Set problem |
Report every line of the data below that contains the word "header", copying each such line in full.

[begin Task inputs]

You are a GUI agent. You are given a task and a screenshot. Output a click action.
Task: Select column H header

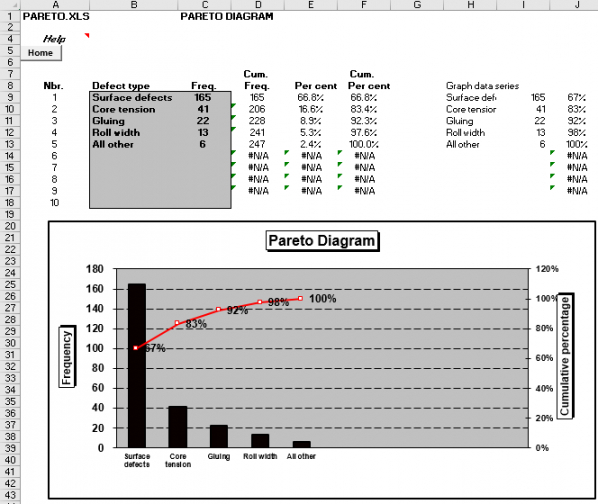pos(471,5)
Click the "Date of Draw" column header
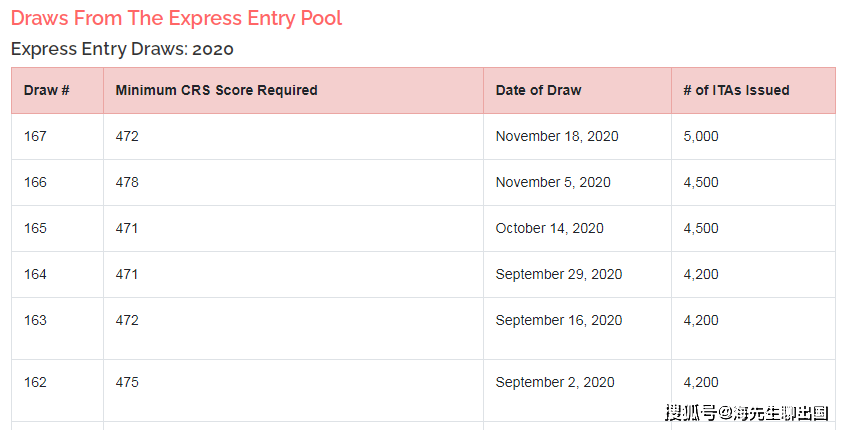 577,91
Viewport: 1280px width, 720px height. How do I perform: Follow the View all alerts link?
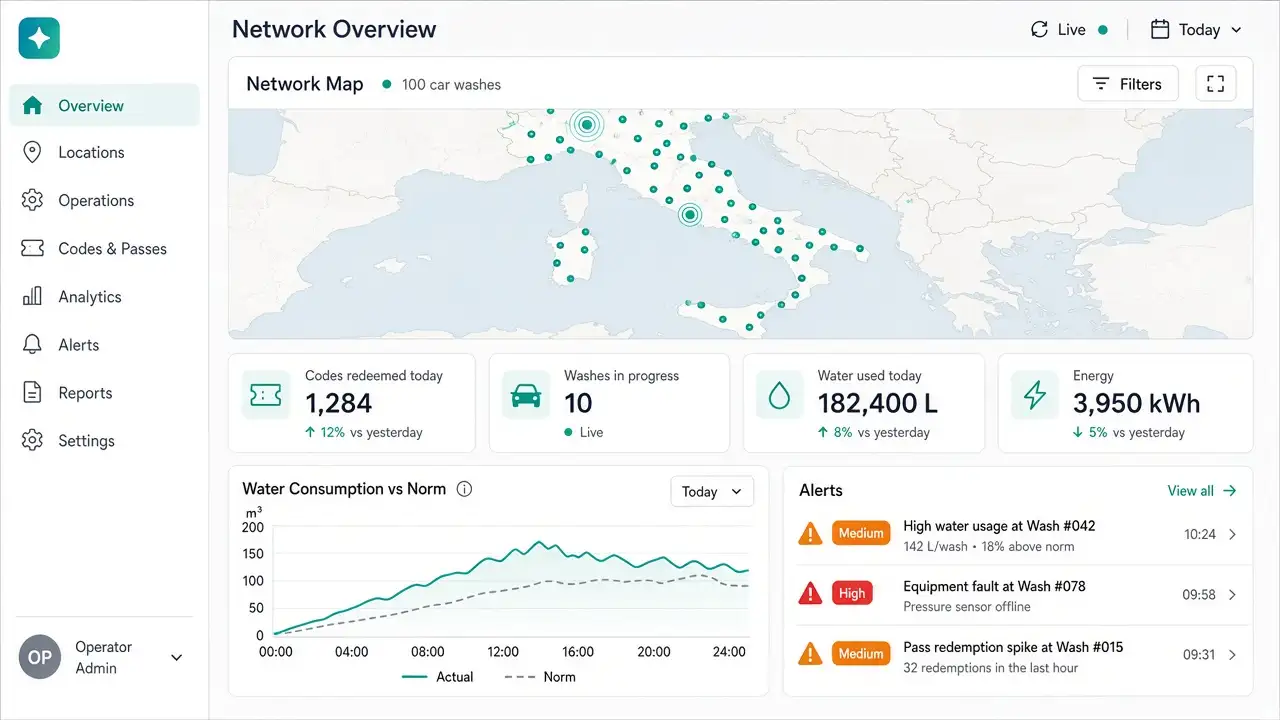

[end Task inputs]

Reply |
Task: Select column H header
Click the "Date of Draw" column header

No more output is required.